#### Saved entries

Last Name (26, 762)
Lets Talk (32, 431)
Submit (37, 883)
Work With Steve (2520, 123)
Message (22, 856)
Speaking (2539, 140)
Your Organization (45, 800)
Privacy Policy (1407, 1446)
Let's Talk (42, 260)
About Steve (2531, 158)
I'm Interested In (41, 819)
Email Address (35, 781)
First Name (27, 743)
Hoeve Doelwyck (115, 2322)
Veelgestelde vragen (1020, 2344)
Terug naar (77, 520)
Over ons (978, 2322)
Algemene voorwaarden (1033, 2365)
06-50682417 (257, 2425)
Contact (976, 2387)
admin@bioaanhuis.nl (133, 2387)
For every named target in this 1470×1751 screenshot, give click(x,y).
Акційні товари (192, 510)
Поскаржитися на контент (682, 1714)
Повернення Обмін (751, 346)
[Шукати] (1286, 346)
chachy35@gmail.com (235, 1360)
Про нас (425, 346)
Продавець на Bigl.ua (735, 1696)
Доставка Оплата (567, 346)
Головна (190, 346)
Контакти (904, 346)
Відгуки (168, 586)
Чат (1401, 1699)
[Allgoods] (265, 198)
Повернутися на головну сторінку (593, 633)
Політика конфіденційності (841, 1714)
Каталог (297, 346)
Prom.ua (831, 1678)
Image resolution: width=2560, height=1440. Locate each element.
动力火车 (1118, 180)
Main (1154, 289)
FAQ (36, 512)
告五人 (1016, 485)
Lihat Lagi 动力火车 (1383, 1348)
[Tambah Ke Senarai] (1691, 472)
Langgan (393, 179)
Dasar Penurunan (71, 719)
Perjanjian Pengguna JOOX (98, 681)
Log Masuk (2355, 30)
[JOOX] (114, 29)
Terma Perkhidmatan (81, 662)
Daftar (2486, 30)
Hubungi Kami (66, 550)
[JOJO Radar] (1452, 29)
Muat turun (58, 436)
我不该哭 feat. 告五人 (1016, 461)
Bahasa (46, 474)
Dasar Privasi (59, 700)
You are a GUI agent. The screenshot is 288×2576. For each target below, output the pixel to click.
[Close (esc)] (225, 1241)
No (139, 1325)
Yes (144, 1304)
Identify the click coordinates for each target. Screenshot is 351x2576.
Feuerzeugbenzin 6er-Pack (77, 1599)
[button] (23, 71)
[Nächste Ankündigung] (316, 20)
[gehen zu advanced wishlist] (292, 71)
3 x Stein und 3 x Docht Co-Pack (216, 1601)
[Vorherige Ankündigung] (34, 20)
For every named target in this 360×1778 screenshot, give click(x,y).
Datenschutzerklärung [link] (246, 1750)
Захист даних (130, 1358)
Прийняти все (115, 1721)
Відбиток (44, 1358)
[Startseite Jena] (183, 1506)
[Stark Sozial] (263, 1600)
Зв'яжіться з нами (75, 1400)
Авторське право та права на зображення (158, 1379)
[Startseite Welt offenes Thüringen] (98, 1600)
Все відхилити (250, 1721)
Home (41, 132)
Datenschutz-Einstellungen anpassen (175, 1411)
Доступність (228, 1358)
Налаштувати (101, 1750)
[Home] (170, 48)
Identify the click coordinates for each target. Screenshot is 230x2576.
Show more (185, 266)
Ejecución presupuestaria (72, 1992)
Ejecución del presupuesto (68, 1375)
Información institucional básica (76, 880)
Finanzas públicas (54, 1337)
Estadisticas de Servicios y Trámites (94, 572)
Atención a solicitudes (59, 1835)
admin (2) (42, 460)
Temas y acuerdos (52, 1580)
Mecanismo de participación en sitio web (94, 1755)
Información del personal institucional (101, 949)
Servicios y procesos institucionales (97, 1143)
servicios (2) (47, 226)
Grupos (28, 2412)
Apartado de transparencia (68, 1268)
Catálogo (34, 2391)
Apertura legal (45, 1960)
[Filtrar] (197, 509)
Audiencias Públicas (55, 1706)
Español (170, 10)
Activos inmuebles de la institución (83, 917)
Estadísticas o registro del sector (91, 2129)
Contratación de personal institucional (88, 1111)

#### What to produce
Transcribe the lines above between the line holding "Servicios y procesos" and the line holding "Español (170, 10)", inclusive, exactly as they stand and with nothing added.

#### Written solution
Servicios y procesos institucionales (97, 1143)
servicios (2) (47, 226)
Grupos (28, 2412)
Apartado de transparencia (68, 1268)
Catálogo (34, 2391)
Apertura legal (45, 1960)
[Filtrar] (197, 509)
Audiencias Públicas (55, 1706)
Español (170, 10)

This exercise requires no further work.